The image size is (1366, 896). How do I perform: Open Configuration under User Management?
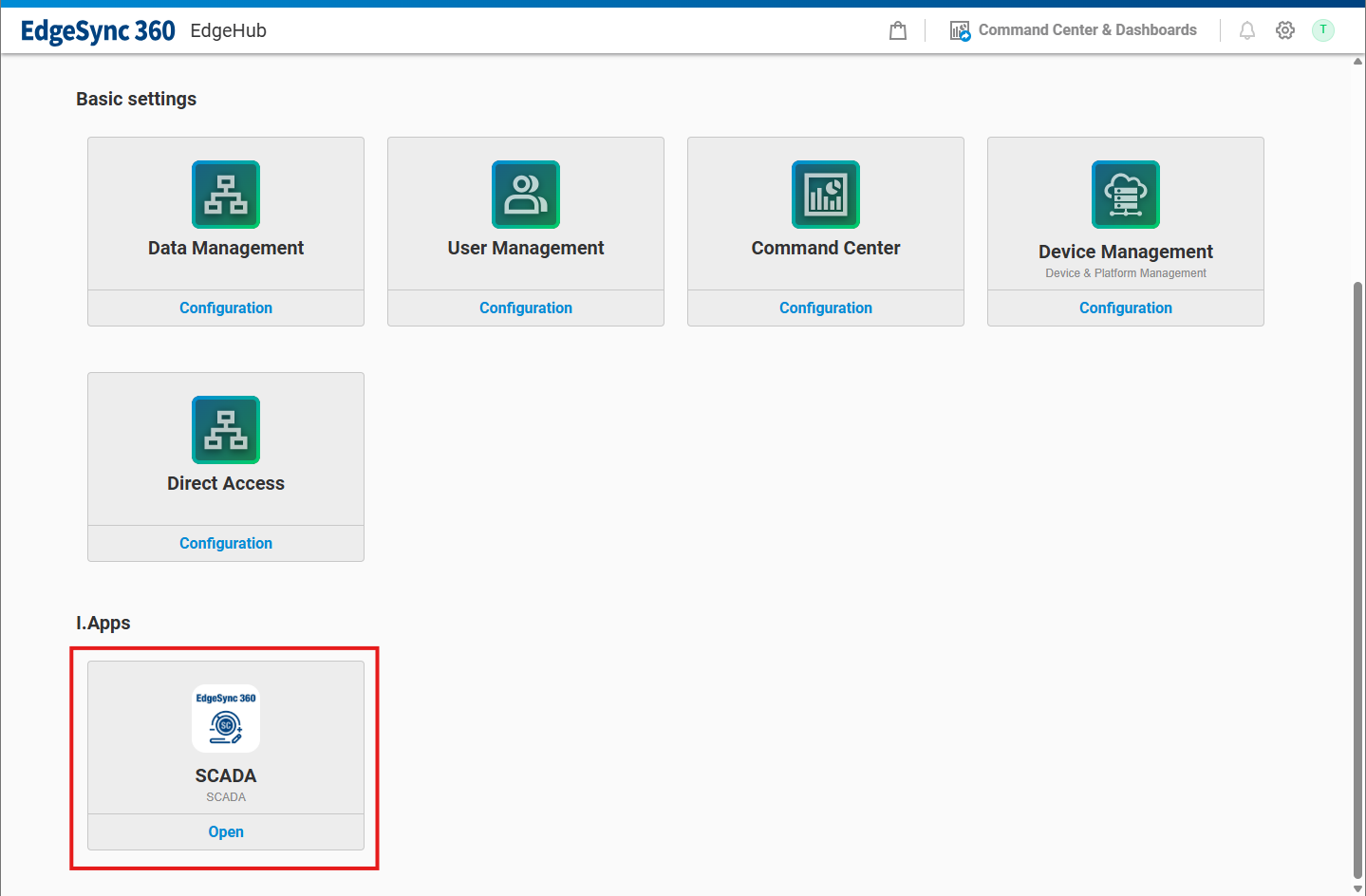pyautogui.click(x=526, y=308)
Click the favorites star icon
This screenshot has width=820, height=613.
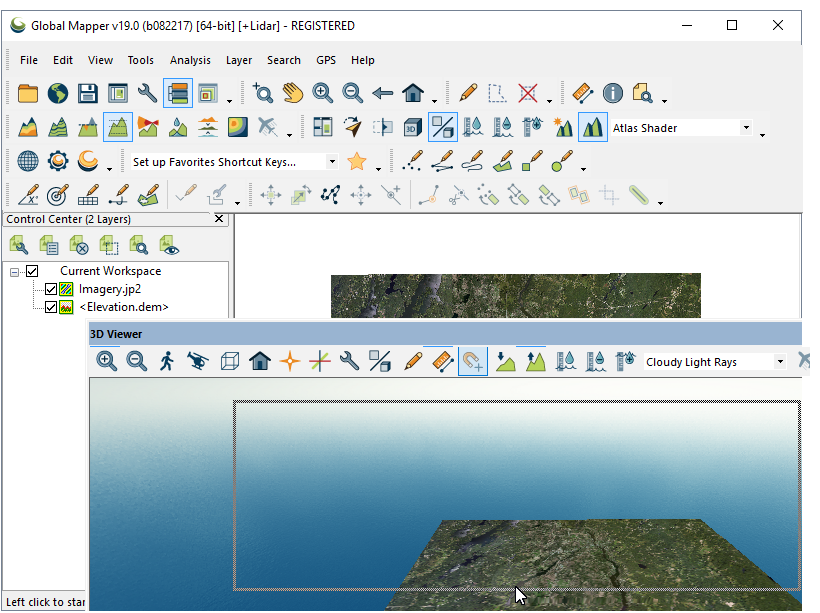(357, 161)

• • • • • • •

Exercise: Output all the records, word for word, with no pictures in the copy.

Problem solution:
The image size is (1366, 896). How do I perform: Open Configuration under User Management?
pyautogui.click(x=526, y=308)
Click the favorites star icon
This screenshot has width=820, height=613.
(357, 161)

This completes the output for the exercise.